Matadore Mailbag Question: “My wife and I have gotten really behind on things. We have over $61,000 in consumer debt between three credit cards, two cars, and our tractor (which is almost paid off, with only $1400 remaining, also the smallest of our debts). We were doing really well a couple of years ago and I am super anxious and frustrated. My wife has an admitted spending problem and I haven’t been able to get her on the same page with this being an emergency! We have 4 children and everything continues to get more expensive due to inflation and the kids getting older. We live on my income alone and I do make contributions to my 401k every week, but I have considered taking money out of an IRA to pay off some of the debt! Please help, we need a plan!”

Oh boy! I hate hearing this. Believe me, my wife and I have been in debt before and it STINKS!

Your income is your greatest wealth-building tool, and you cannot build wealth when you are giving most of your income away to banks!

OK, a plan of attack. First, it sounds like you have more urgency or determination to get out of debt than your wife does. That is first and foremost what needs to be addressed. If you cannot agree on the problem and work together to solve it, you won’t get it done.

Have you told your wife how scared and anxious you are, being the sole monetary provider, and how this debt keeps you up at night? Have you made it clear this debt makes you worried about your shared future?

If not, I recommend being explicit and direct. The emotion of the situation is a powerful tool.

Do you have any cash savings? If not, I would try and save at least your insurance deductibles (home & auto). This provides you with some cushion should something else go wrong, which will happen, and keep you from adding to your debt.

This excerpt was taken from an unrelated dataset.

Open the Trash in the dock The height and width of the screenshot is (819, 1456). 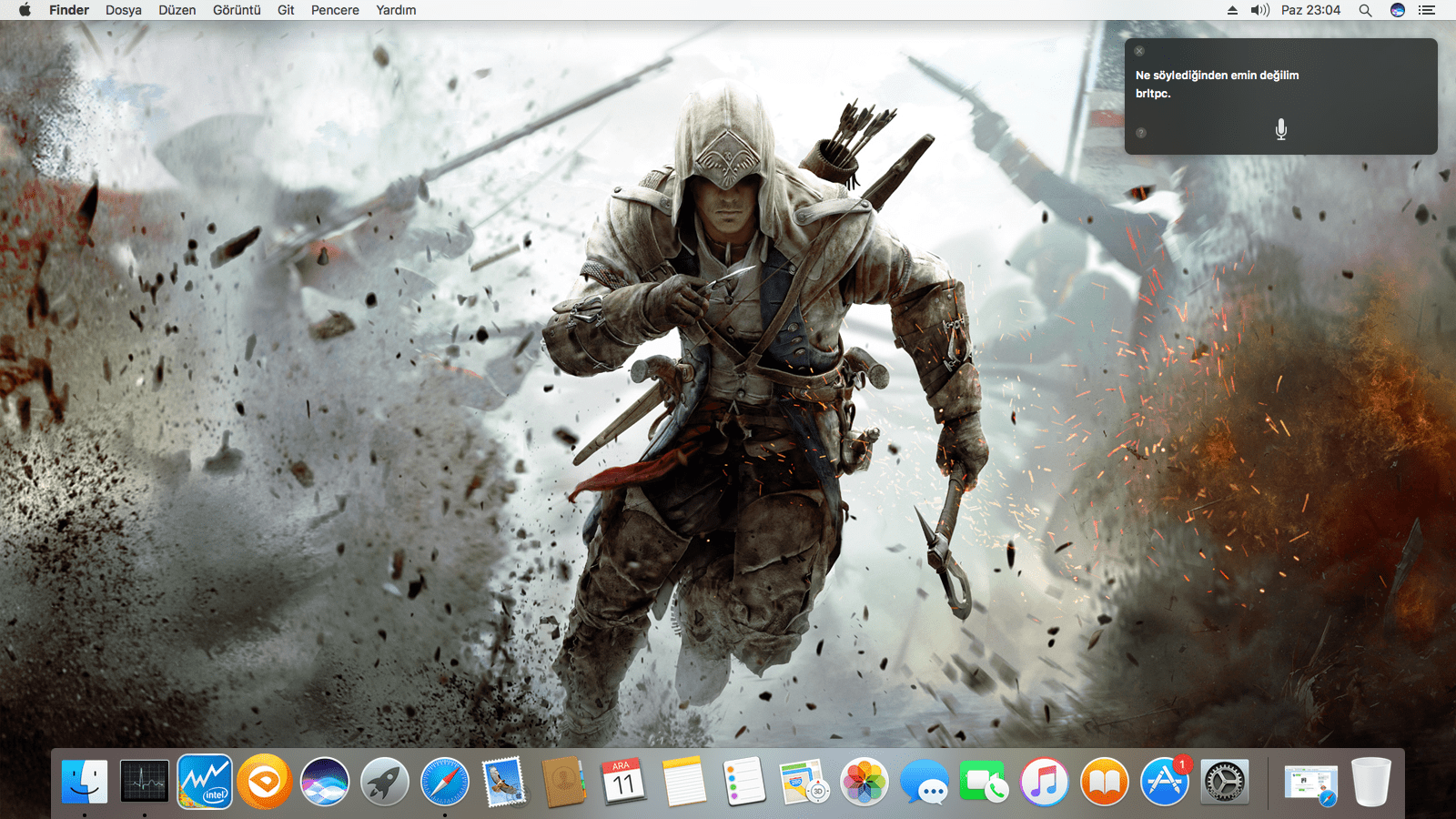pyautogui.click(x=1370, y=782)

Now, you said your wife has an “admitted spending problem”, so it sounds like you don't have a household budget.

If spending on wants is taking over your monthly spending, you need to get on a budget that you work on together. Sit down at the table when the kids are in bed and list out all monthly expenses starting with housing, utilities (including mobile service), insurance, food (groceries only, no restaurants right now), home, and personal supplies.

American household’s main cost drivers are transportation, food, and housing. Presuming you have a fixed-rate home mortgage, what you spend on food and cars should be examined. I know you have car debt, so figuring that out is a key piece to getting solvent.

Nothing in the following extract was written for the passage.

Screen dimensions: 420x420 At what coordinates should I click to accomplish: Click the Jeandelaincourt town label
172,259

But, dig into all your monthly needs and look at ways to cut back or negotiate changes on things like insurance policies and mobile service.

My wife and I have saved thousands of dollars by ditching old insurance and mobile plans for more cost-effective options.

If you don’t know where your money is going, getting out of debt will be that much harder.

Now, regarding your debt. I have covered debt payoff strategies on this blog before, and I like the Cash Flow Method (CFM) best.

Here is what the CFM looks like.

List all your debts along with their minimum monthly payments. Then divide each total balance by its minimum monthly payment. You will get a number. Under 50 is an inefficient debt and a major drag on your cash flow. The lower the number, the more inefficient the debt is.

Rank your debts by their Cash Flow Score (CFS) and pay the most inefficient debt first, throwing all extra margin at it. Continue to make minimums on the others. When that first debt is paid off, move the increased margin to the next debt on your list based on CFS.

This approach effectively restores margin and boosts cash flow promptly.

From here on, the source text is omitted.